* **Kısa görev**
Titan Quest yazısında "İşte tam burada oyun başlar" diye başlayan paragrafta, Dünya ve Olympus dışında adı geçen bütün yerleri lütfen metindeki sırayla listeleyin.

* **Gösterilen metin**
------------------------
Titan Quest, Titanların bir zamanlar dünyaları nasıl yönettiklerini anlatan bir intro ile başlar. Aslında hikayeyi hepimiz biliyoruz. Büyük bir savaştan sonra Titanlar sürgün edilerek hapsedilir ve Olimposlular ölümlüler dünyasını yönetmeye başladılar. Bu döneme altın çağın başlangıcı da denir. Bilinmeyen bir süre sonra, Telkines olarak bilinen daha az tanınan Titanlar kökenli bir üçlü, ölümlü dünya ile Olympus'u birbirine bağlayan iletişim kanalını kırar ve dünyayı yakıp yıkmak ve Titanların serbest bırakılmasına hazırlamak için canavar ordularını çağırır.

Oyundaki bazı ortamlar eski filmleri anımsatıyor. Argonotlar filmini seyreden var mı? 
İşte tam burada oyun başlar. Oyuncu karakteri yani biz, canavarların temel gıda kaynaklarını yok ettiği Helos köyünde görevlerine başlar. Macera ilerledikçe antik Yunanistan boyunca ilerlermeye başlarız. Bu süreç içinde Order of Prometheus adlı bir gruptan Telkines'leri öğrenir ve onları yok etmek için maceramıza devam ederiz. Knossos sarayının altındaki ilk Telkine'yi yendikten sonra, yolumuz Mısır'a düşer ve Dünya ile Olympus arasındaki bağlantıyı yeniden kurmaya çalışırız. Tahmin edeceğiniz üzere bu bağlantıyı kurmak için yapılan ayin başarısız olur ve ikinci bir Telkine ile savaşmak zorunda kalırız. Arkasından Çin'e doğru uzanan İpek Yolu boyunca son düşmanı takip ederiz. Telkine'yi Wusou Dağları'na kadar takip ederiz ancak Titan Typhon'un serbest bırakılmasını önlemek için çok geç kalırız. Typhon oyunun son "boss"udur. Bu arkadaşı bir güzel dövdükten sonra Zeus kendini gösterir. Ne adamsın diyerek bizi yağlar ballar :) Aman efendim ne demek deyip farklı zorluk seviyelerinde oyunu oynamaya devam ederiz.

Titanları iki şimşekle yakabilecekken bizi boş işlerle uğraştıran Zeus hıyarı...
------------------------
* **Veri satırları**

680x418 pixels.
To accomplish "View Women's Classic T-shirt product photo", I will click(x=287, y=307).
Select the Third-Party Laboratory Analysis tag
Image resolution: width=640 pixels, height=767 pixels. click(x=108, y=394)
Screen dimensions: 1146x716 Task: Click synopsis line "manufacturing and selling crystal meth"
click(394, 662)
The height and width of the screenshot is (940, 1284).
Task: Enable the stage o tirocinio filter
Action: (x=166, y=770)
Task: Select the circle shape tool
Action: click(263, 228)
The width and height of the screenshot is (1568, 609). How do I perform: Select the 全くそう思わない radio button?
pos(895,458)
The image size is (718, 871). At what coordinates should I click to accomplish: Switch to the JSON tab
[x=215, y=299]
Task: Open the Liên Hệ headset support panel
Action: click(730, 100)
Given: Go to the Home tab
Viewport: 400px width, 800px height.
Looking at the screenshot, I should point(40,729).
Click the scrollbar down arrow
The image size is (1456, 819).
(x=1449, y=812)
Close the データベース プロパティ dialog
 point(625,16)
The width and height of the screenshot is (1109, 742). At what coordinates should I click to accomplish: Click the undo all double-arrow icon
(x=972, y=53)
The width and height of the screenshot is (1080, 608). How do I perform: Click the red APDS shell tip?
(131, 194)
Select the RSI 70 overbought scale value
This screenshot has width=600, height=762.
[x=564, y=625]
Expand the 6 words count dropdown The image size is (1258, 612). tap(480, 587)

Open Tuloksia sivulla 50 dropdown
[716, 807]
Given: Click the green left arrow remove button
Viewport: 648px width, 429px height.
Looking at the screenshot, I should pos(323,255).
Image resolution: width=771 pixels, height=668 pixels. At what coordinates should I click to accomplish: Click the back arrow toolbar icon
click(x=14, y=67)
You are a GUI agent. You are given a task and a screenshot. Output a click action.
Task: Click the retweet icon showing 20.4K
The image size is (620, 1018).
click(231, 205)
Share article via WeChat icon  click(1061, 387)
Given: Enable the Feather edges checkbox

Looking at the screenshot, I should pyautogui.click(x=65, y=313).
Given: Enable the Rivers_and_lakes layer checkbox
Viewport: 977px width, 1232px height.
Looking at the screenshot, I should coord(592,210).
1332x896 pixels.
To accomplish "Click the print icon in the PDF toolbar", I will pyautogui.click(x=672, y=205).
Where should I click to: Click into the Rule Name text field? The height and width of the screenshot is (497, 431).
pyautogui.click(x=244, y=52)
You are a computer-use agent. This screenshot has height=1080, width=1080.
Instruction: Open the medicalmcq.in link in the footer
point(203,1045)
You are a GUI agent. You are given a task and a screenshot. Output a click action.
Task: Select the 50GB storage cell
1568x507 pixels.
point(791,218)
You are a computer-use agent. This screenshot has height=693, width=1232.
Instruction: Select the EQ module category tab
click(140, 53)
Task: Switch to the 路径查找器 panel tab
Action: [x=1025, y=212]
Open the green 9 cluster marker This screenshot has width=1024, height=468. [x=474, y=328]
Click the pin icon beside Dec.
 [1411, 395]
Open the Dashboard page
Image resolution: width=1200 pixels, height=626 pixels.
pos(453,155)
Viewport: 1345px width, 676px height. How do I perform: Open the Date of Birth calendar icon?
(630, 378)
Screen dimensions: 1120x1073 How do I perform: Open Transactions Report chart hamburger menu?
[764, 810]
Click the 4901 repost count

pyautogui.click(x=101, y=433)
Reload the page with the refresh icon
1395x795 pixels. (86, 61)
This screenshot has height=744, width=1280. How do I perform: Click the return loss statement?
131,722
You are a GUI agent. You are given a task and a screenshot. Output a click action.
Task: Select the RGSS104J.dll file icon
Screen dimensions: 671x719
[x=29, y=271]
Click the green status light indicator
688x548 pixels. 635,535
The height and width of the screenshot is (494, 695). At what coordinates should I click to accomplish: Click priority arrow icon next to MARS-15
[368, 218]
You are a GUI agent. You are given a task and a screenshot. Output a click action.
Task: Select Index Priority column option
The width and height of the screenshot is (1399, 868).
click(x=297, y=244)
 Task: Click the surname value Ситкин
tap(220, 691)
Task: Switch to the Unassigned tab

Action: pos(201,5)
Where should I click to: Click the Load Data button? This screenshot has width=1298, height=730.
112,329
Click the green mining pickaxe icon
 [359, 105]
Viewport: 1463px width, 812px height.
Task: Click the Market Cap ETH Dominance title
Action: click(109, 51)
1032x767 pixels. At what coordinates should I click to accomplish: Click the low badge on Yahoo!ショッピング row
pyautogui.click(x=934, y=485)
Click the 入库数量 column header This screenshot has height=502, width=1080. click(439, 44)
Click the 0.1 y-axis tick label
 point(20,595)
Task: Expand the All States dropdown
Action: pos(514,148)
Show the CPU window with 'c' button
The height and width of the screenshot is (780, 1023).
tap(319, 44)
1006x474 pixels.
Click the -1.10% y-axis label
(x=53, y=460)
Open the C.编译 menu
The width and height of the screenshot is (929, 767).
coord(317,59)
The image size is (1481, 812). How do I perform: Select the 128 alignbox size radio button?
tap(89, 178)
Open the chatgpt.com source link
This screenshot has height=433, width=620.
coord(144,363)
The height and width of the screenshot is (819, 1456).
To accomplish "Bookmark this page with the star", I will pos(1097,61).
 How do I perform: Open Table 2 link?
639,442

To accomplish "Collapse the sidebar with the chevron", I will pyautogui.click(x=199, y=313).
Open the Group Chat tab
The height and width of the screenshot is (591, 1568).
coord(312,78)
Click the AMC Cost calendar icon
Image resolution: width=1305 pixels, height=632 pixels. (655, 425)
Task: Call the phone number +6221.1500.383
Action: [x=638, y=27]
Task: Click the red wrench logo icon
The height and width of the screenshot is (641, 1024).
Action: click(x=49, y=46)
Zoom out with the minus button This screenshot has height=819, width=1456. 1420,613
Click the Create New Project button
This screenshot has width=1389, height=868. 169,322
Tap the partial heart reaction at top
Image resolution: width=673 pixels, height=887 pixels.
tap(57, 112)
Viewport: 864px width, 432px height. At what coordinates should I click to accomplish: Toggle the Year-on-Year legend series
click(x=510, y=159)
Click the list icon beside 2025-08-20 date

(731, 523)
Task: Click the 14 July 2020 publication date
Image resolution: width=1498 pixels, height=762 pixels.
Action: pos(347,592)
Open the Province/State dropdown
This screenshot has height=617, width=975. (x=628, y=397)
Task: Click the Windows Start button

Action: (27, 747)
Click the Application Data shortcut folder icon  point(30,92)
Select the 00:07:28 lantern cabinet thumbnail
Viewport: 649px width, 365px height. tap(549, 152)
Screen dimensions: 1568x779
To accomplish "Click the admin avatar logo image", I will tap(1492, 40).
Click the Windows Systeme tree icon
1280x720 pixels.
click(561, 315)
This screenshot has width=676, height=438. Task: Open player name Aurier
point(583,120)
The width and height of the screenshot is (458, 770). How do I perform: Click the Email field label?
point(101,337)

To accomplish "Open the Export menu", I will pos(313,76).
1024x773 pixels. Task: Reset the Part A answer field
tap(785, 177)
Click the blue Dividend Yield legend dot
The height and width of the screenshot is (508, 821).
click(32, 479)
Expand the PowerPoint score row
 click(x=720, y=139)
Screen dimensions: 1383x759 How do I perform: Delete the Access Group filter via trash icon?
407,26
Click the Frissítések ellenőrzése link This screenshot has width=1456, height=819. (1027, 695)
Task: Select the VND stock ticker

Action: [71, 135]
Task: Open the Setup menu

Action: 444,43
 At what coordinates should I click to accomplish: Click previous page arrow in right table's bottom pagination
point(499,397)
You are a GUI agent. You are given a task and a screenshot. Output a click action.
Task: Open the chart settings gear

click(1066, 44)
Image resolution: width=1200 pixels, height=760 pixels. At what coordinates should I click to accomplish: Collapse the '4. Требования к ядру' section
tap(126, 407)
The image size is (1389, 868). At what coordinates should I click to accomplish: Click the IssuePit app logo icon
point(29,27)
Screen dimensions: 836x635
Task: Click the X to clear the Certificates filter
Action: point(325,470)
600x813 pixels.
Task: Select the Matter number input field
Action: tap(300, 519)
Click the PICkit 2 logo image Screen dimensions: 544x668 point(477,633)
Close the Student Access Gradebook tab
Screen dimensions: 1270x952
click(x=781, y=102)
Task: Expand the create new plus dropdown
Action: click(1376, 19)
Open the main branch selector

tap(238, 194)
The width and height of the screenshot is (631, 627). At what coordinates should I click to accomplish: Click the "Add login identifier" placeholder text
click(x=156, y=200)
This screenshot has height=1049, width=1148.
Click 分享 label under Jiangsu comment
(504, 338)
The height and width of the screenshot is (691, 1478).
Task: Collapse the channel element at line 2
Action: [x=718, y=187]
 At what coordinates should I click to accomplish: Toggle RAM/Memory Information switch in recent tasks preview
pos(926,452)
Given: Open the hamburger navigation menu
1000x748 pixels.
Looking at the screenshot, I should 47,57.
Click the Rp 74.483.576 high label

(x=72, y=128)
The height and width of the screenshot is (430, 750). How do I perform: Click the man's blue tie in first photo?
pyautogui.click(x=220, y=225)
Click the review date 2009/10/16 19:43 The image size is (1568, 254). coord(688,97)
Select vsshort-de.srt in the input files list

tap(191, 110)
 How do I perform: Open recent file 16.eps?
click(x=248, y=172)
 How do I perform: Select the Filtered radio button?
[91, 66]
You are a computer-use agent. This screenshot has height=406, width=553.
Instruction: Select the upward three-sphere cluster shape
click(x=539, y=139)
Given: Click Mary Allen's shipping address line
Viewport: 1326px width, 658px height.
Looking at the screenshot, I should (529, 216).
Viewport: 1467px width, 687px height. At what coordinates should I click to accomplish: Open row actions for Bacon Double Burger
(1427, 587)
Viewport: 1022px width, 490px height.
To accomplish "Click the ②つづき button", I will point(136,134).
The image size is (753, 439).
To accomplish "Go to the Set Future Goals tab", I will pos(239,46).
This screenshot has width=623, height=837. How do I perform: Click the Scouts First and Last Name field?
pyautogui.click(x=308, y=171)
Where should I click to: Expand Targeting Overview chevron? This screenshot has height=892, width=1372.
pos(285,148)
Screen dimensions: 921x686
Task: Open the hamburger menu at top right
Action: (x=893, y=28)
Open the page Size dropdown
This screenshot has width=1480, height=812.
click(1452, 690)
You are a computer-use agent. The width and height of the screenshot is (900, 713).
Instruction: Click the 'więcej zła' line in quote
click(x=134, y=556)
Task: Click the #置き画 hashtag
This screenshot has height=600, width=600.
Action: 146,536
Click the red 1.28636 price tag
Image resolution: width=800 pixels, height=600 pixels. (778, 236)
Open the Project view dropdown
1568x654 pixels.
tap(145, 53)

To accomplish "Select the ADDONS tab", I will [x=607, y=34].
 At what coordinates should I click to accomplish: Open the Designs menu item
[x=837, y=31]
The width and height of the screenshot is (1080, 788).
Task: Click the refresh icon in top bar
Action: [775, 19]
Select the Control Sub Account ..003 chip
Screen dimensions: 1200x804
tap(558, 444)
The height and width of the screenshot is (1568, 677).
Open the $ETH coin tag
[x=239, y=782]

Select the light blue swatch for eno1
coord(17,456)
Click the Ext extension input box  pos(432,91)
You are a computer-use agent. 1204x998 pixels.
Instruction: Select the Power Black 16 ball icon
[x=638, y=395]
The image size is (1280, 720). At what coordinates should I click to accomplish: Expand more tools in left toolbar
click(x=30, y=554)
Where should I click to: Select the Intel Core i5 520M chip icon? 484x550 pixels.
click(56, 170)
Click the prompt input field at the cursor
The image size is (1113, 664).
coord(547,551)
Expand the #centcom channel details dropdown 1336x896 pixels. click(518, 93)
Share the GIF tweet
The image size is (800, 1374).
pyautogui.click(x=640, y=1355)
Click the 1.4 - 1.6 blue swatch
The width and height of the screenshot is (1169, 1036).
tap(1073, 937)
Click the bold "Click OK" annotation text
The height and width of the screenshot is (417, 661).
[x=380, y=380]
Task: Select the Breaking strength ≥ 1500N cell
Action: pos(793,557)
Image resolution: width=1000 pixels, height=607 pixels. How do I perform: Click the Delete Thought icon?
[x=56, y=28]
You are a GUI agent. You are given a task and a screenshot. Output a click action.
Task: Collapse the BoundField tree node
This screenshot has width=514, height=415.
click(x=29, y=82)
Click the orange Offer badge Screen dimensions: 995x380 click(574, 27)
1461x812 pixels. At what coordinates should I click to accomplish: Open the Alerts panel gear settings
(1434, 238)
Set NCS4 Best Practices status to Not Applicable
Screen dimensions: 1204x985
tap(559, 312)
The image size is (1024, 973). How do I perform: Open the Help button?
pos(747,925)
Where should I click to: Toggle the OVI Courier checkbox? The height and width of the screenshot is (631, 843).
------------------------
* **Eksiksiz yanıt**
1. Helos köyü
2. Antik Yunanistan
3. Knossos sarayı
4. Mısır
5. Çin
6. İpek Yolu
7. Wusou Dağları